#### Your instructions
Search the entries below for the line containing "Tap the 4G signal"; from there to the end, return every line exactly and add nothing.
━━━━━━━━
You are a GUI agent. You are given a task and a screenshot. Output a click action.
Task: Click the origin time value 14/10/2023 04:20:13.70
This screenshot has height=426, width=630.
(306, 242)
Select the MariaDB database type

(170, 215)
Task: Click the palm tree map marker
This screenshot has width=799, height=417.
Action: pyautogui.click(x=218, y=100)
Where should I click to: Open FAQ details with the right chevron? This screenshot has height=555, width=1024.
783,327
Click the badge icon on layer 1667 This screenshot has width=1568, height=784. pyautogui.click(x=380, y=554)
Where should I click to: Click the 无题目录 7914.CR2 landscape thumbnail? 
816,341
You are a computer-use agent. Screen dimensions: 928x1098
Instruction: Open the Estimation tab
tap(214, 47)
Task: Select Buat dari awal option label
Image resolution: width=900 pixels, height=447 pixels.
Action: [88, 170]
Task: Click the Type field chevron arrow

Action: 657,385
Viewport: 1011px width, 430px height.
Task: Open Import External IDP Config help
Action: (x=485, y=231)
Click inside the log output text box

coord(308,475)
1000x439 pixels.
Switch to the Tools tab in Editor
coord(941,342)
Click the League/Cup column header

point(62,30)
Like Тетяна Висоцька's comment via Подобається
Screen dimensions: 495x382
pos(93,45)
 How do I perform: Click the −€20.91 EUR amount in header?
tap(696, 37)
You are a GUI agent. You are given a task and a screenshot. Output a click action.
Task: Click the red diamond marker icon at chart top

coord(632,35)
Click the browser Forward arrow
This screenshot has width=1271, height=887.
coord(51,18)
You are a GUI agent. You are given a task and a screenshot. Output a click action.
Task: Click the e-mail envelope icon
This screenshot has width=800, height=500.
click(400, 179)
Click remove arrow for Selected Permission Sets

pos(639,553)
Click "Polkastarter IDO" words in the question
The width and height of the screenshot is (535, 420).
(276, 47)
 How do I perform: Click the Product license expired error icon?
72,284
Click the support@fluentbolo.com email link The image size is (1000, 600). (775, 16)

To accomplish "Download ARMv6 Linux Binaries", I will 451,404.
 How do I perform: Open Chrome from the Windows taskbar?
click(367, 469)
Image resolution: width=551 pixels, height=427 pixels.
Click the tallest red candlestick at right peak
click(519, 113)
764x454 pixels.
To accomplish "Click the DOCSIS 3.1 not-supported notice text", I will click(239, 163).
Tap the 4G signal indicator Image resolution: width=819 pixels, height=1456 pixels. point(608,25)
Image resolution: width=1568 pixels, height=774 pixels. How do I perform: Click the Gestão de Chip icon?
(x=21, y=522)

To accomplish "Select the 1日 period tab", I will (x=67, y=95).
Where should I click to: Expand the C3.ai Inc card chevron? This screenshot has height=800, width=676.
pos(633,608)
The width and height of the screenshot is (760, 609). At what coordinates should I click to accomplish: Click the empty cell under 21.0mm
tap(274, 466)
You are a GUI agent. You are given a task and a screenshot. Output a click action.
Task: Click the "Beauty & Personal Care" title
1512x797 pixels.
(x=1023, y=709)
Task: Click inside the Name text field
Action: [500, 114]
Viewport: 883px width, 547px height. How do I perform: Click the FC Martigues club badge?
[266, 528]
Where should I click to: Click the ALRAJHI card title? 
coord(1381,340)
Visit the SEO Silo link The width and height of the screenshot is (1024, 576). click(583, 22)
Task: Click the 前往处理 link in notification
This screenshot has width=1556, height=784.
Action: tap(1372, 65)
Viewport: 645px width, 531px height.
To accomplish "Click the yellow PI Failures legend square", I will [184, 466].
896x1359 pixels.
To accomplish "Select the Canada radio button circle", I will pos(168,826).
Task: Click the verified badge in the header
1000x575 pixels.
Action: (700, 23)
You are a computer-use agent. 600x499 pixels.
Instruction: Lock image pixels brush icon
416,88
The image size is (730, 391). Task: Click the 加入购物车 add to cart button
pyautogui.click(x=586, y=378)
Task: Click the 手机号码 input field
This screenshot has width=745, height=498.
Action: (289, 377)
━━━━━━━━
#### Answer below
Tap the 4G signal indicator Image resolution: width=819 pixels, height=1456 pixels. point(608,25)
Image resolution: width=1568 pixels, height=774 pixels. How do I perform: Click the Gestão de Chip icon?
(x=21, y=522)

To accomplish "Select the 1日 period tab", I will (x=67, y=95).
Where should I click to: Expand the C3.ai Inc card chevron? This screenshot has height=800, width=676.
pos(633,608)
The width and height of the screenshot is (760, 609). At what coordinates should I click to accomplish: Click the empty cell under 21.0mm
tap(274, 466)
You are a GUI agent. You are given a task and a screenshot. Output a click action.
Task: Click the "Beauty & Personal Care" title
1512x797 pixels.
(x=1023, y=709)
Task: Click inside the Name text field
Action: [500, 114]
Viewport: 883px width, 547px height. How do I perform: Click the FC Martigues club badge?
[266, 528]
Where should I click to: Click the ALRAJHI card title? 
coord(1381,340)
Visit the SEO Silo link The width and height of the screenshot is (1024, 576). click(583, 22)
Task: Click the 前往处理 link in notification
This screenshot has width=1556, height=784.
Action: tap(1372, 65)
Viewport: 645px width, 531px height.
To accomplish "Click the yellow PI Failures legend square", I will [184, 466].
896x1359 pixels.
To accomplish "Select the Canada radio button circle", I will pos(168,826).
Task: Click the verified badge in the header
1000x575 pixels.
Action: (700, 23)
You are a computer-use agent. 600x499 pixels.
Instruction: Lock image pixels brush icon
416,88
The image size is (730, 391). Task: Click the 加入购物车 add to cart button
pyautogui.click(x=586, y=378)
Task: Click the 手机号码 input field
This screenshot has width=745, height=498.
Action: (289, 377)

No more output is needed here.